Subarray Sum Equals K

Subarray Sum Equals K is a prefix-sum counting problem. Instead of checking every subarray, keep counts of prefix sums already seen and ask: "How many earlier prefixes would make the current subarray sum equal to k?"

Problem

Given an integer array nums and an integer k, return the total number of continuous subarrays whose sum equals k.

The array can contain positive numbers, negative numbers, and zeroes. That is why a sliding window is not reliable here.

Core Idea

Let prefix[i] be the sum from index 0 through index i.

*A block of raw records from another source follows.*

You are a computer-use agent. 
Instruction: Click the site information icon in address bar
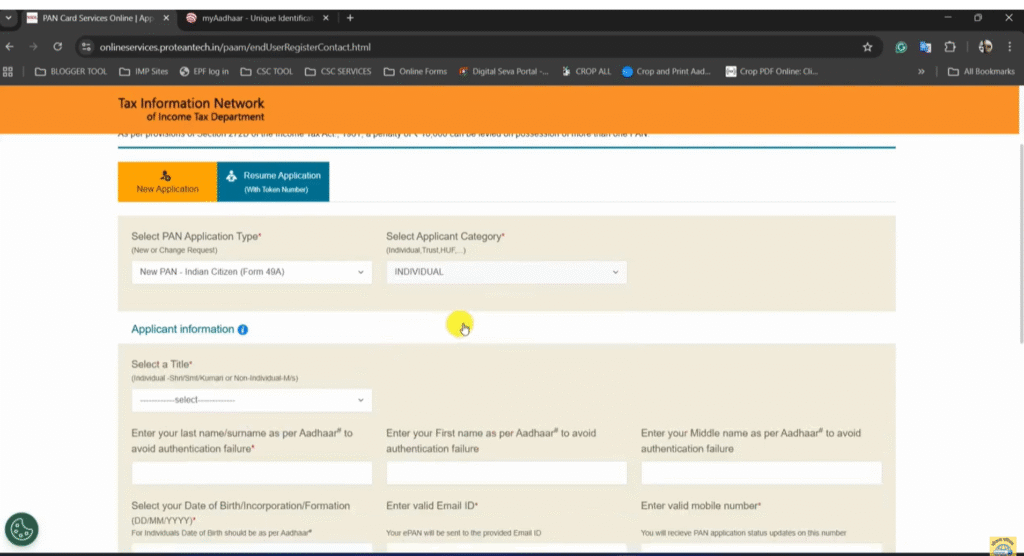point(87,47)
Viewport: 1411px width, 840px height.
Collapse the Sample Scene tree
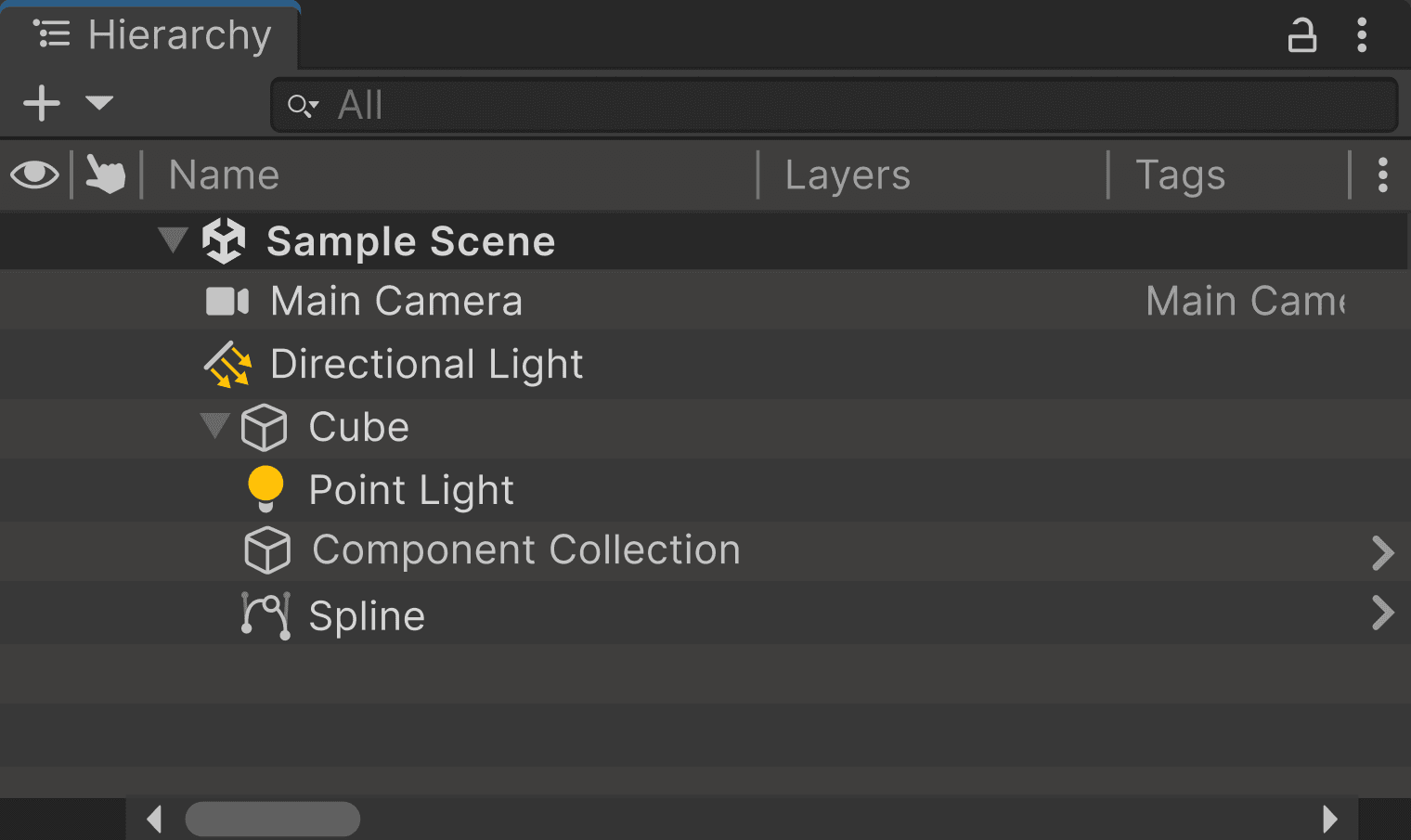pyautogui.click(x=173, y=240)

For a subarray from j to i:

sum(j..i) = prefix[i] - prefix[j - 1]

We want:

prefix[i] - prefix[j - 1] = k

Rearrange it:

prefix[j - 1] = prefix[i] - k

So at each index, after computing the current prefix sum, count how many earlier prefix sums equal currentPrefix - k.

First Attempt

public int subarraySum(int[] nums, int k) {
    int n = nums.length;

    Map<Integer, Integer> sum = new HashMap<>();
    sum.put(0, 1);
    int currSum = 0;
    int count = 0;

    for (int i = 0; i < n; i++) {
        currSum += nums[i];

        int check = currSum - k;

        if (sum.containsKey(check)) count += sum.get(check);

        sum.put(currSum, sum.getOrDefault(currSum, 0) + 1);
    }

    return count;
}

This is already the right algorithm. The key detail is sum.put(0, 1), which handles subarrays that start at index 0.

Example:

nums = [3]
k = 3

At index 0, currSum = 3, so check = 0. The initial prefix count says one empty prefix existed before the array started, so the answer becomes 1.

Clean Version

import java.util.HashMap;
import java.util.Map;

class Solution {
    public int subarraySum(int[] nums, int k) {
        Map<Integer, Integer> prefixCounts = new HashMap<>();
        prefixCounts.put(0, 1);

        int currentPrefix = 0;
        int count = 0;

        for (int num : nums) {
            currentPrefix += num;

            int neededPrefix = currentPrefix - k;
            count += prefixCounts.getOrDefault(neededPrefix, 0);

            prefixCounts.put(
                currentPrefix,
                prefixCounts.getOrDefault(currentPrefix, 0) + 1
            );
        }

        return count;
    }
}

This version keeps the same logic but names the map by what it stores: counts of prefix sums.

Walkthrough

Input:

nums = [1, 1, 1]
k = 2

Initial state:

prefixCounts = {0=1}
currentPrefix = 0
count = 0

Steps:

num	currentPrefix	neededPrefix	prefixCounts before update	count
1	1	-1	`{0=1}`	0
1	2	0	`{0=1, 1=1}`	1
1	3	1	`{0=1, 1=1, 2=1}`	2

The two matching subarrays are:

[1, 1] at indices 0..1
[1, 1] at indices 1..2

Why Counts Matter

The map stores counts, not just whether a prefix sum exists.

Example:

nums = [0, 0]
k = 0

Every zero-length difference between prefix sums creates a valid subarray:

[0] at index 0
[0] at index 1
[0, 0] at indices 0..1

The answer is 3. A set would lose the duplicate prefix sums and undercount.

Complexity

Approach	Time	Space
Check every subarray	`O(n^2)`	`O(1)`
Prefix sum counts	`O(n)`	`O(n)`

Takeaways

Prefix sums turn subarray-sum questions into difference questions.
At each index, look for currentPrefix - k among earlier prefix sums.
Store counts because the same prefix sum can appear multiple times.
Initialize the map with 0 -> 1 to count subarrays starting at index 0.